El Festival Internacional de Cine de Gijón abre las pantallas a la realidad social y a la reflexión sobre el dolor íntimo y también el histórico como vía de exorcismo

28 nov 2020 . Actualizado a las 09:49 h.

El cine, aparte de como hecho lúdico, puede ser afrontado como medio de acercamiento, canalización, reflexión e incluso purgación de diversos temas, preocupaciones o situaciones, un hecho que implica tanto a los creadores que lo exorcizan como al propio espectador que lo recibe.

A este tipo de cine es al que nos acerca el FICX (Festival Internacional de Cine de Gijón), y buen ejemplo de ello es Amor sin ciudad (Pedro Sara y Violeta Pagán, España, 2020), ejercicio de catarsis para toda una serie de estudiantes de la Escuela Dentro Cine (Madrid) y Unocine (Salamanca).
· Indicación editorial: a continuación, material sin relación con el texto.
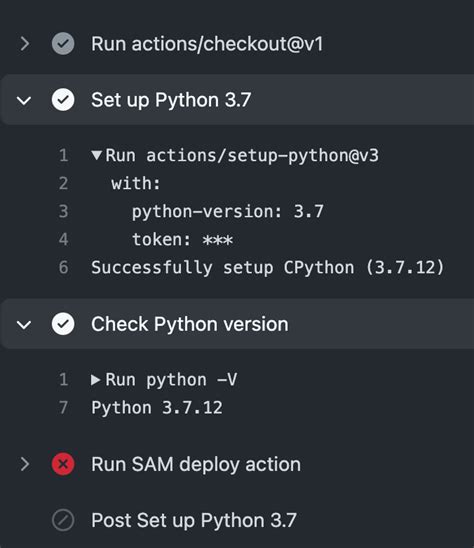Collapse the Set up Python 3.7 step chevron

point(24,101)
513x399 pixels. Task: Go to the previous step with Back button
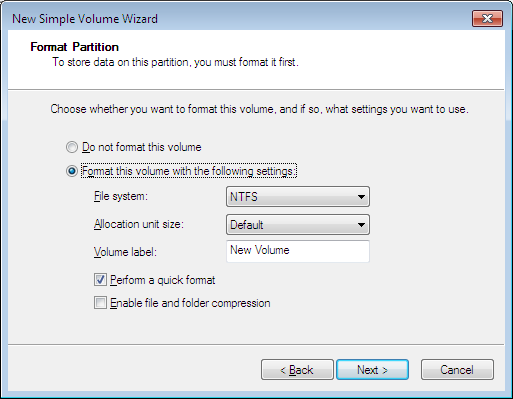click(297, 370)
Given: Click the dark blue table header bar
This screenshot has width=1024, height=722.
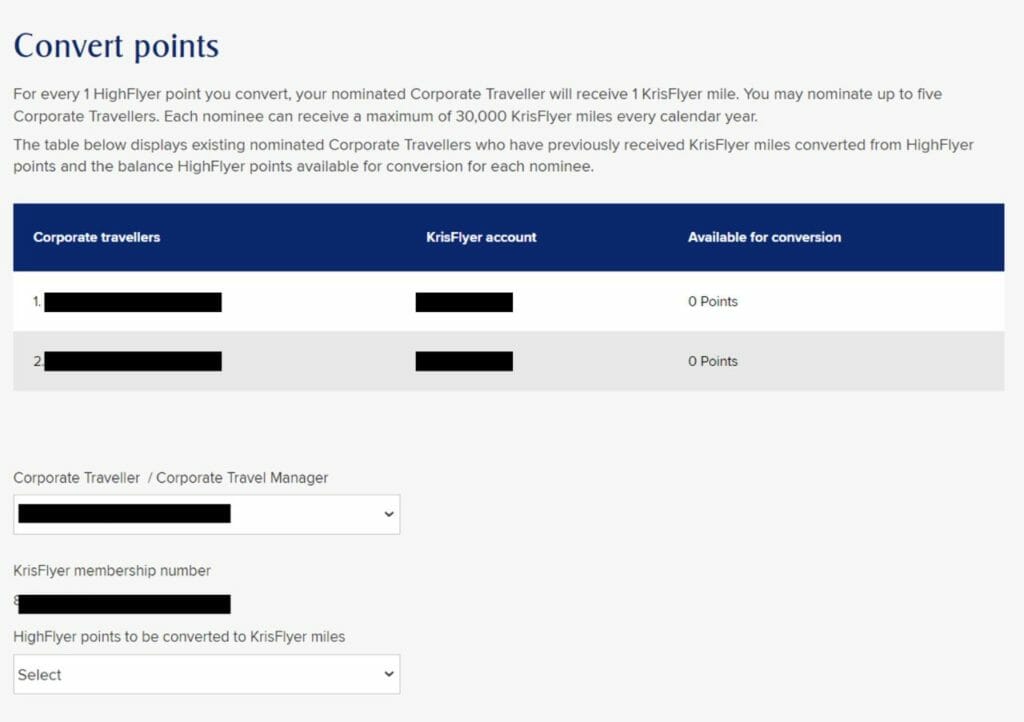Looking at the screenshot, I should click(x=508, y=237).
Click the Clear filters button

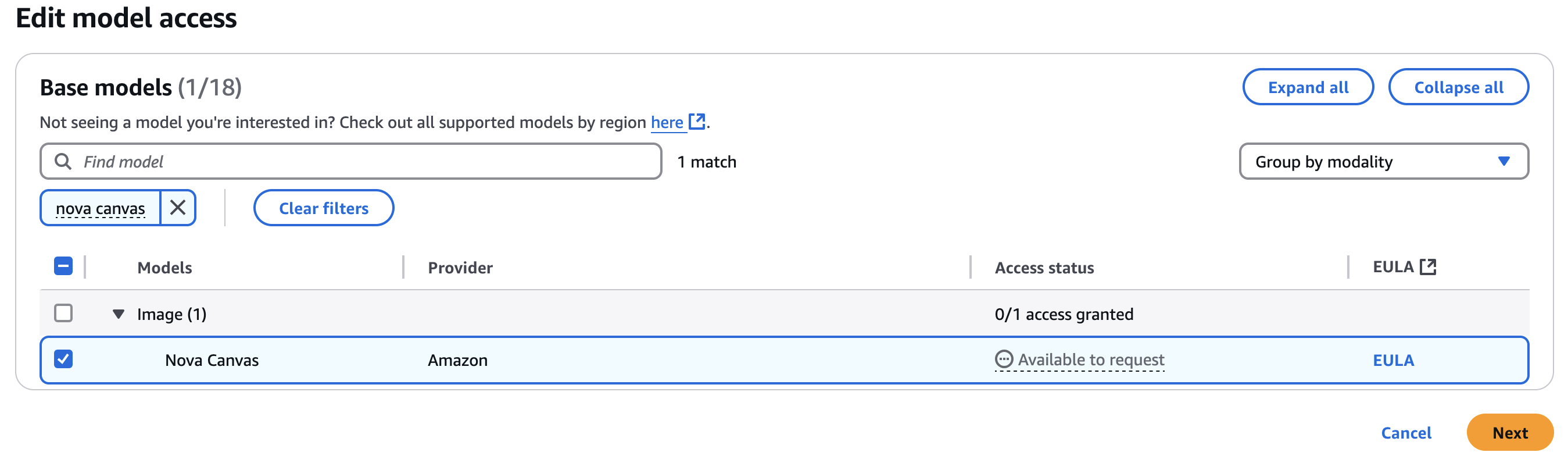click(x=323, y=208)
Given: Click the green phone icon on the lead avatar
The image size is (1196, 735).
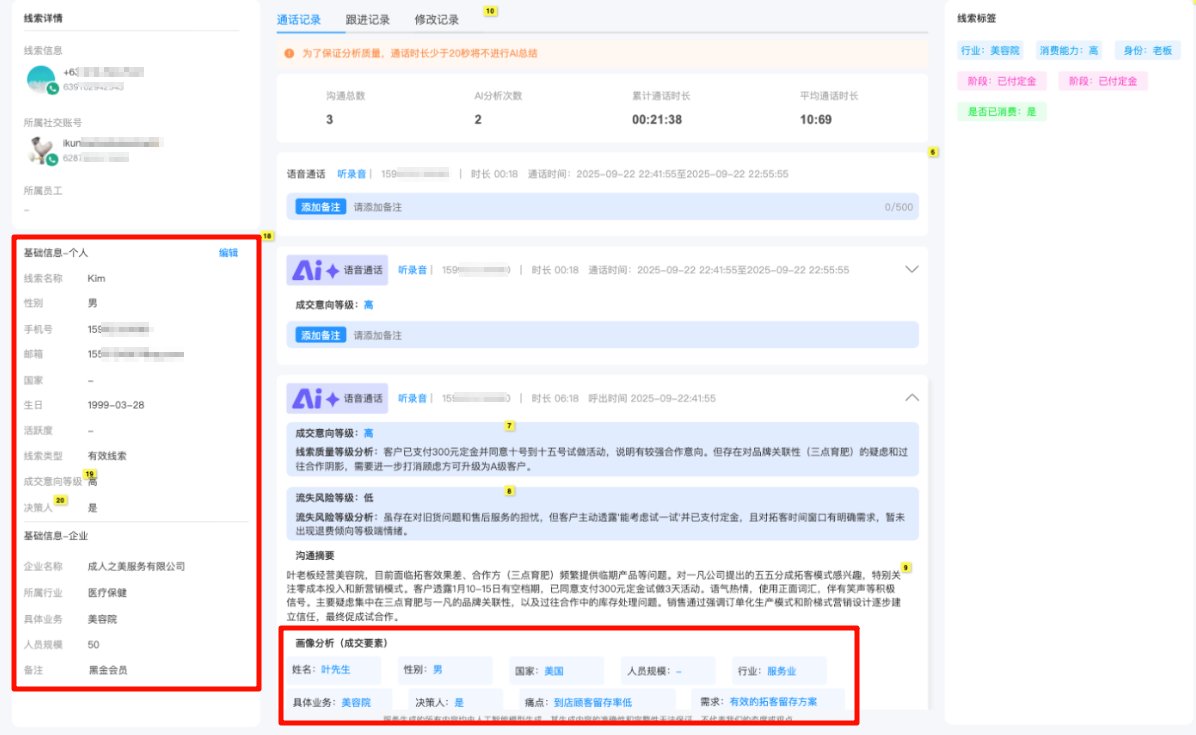Looking at the screenshot, I should coord(53,89).
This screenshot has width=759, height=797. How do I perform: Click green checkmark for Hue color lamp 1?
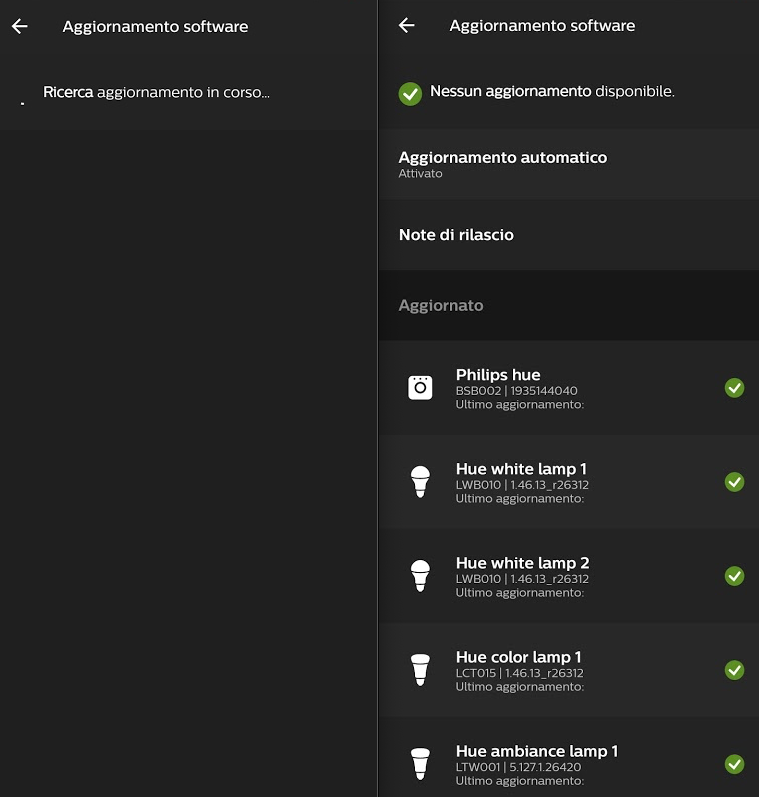[x=734, y=670]
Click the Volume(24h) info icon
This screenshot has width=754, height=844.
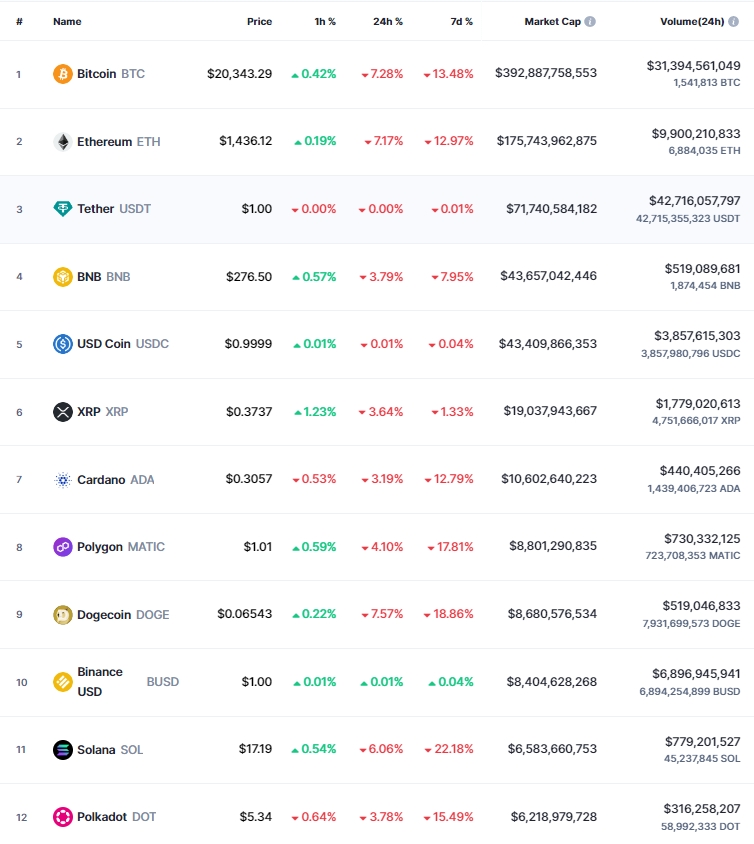[x=734, y=22]

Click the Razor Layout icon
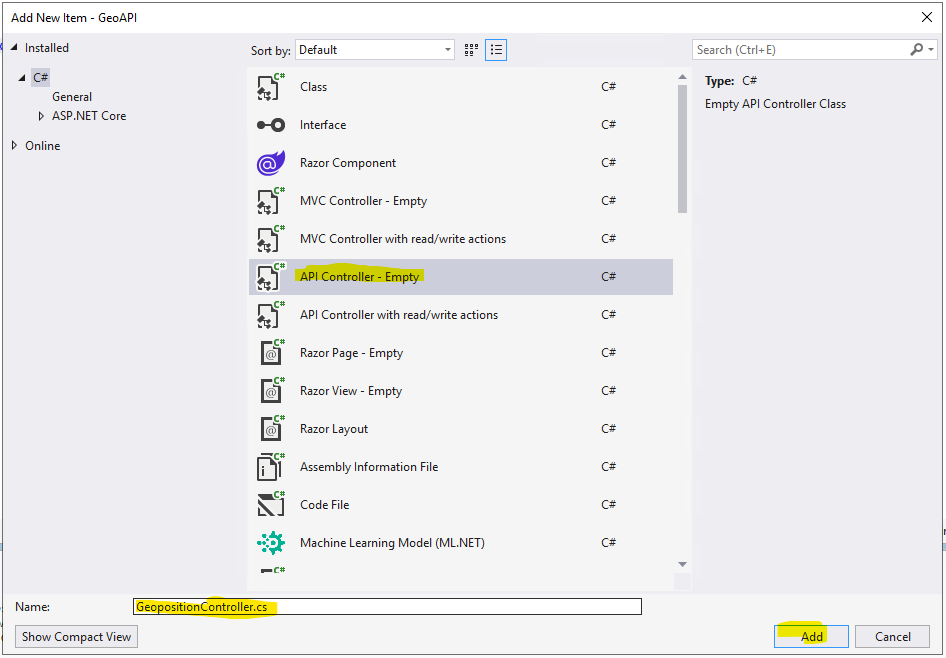point(270,429)
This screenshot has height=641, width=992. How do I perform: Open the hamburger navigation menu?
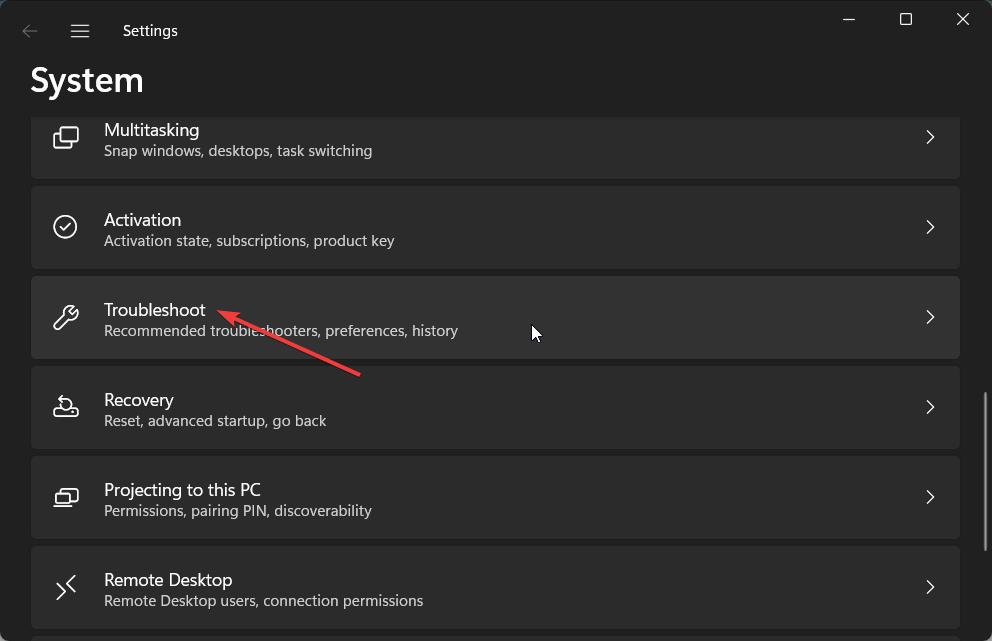tap(80, 31)
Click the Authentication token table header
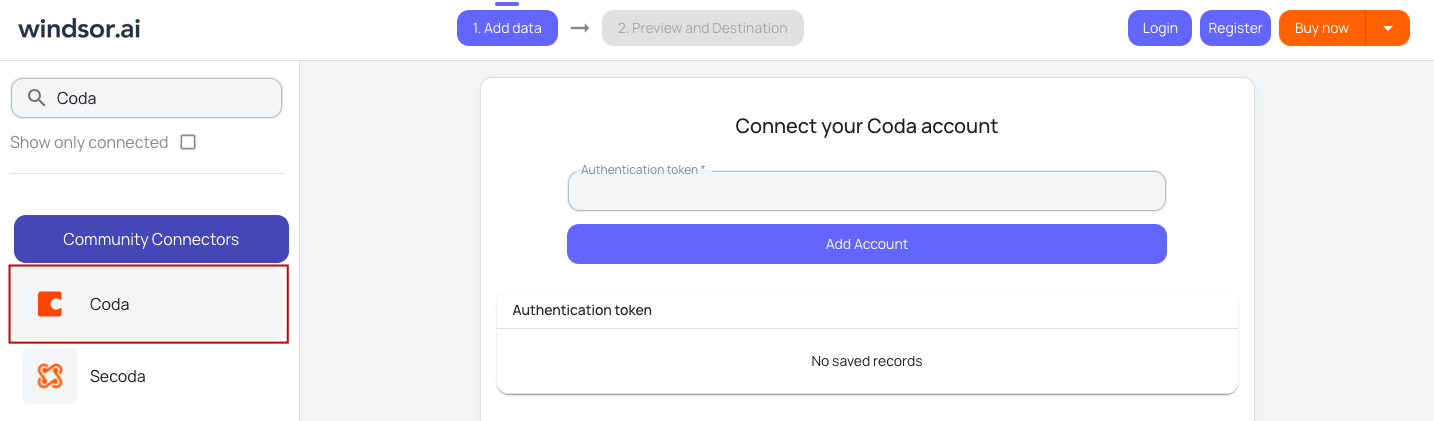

De la mano de sus profesores (y directores del filme), estos jóvenes en situación de vulnerabilidad escriben, interpretan y realizan unas historias que son las propias, unas experiencias personales tamizadas por el filtro de la ficción -pero reales al fin y al cabo- que se muestran a modo de relatos cruzados y que son una herida abierta, que empieza su sanación al «dejarse al aire».

Rodada justo antes de que explotase la pandemia, cuando las clases aún eran presenciales, Amor sin ciudad se muestra tosca en alguno de sus planteamientos, con desigual interés y calidad de unas historias frente a otras, pero en conjunto, ofrece un mosaico que conforma una catarsis colectiva y un ejercicio de psicología ante las cámaras. Cine como terapia, pero también como proceso artístico y pedagógico.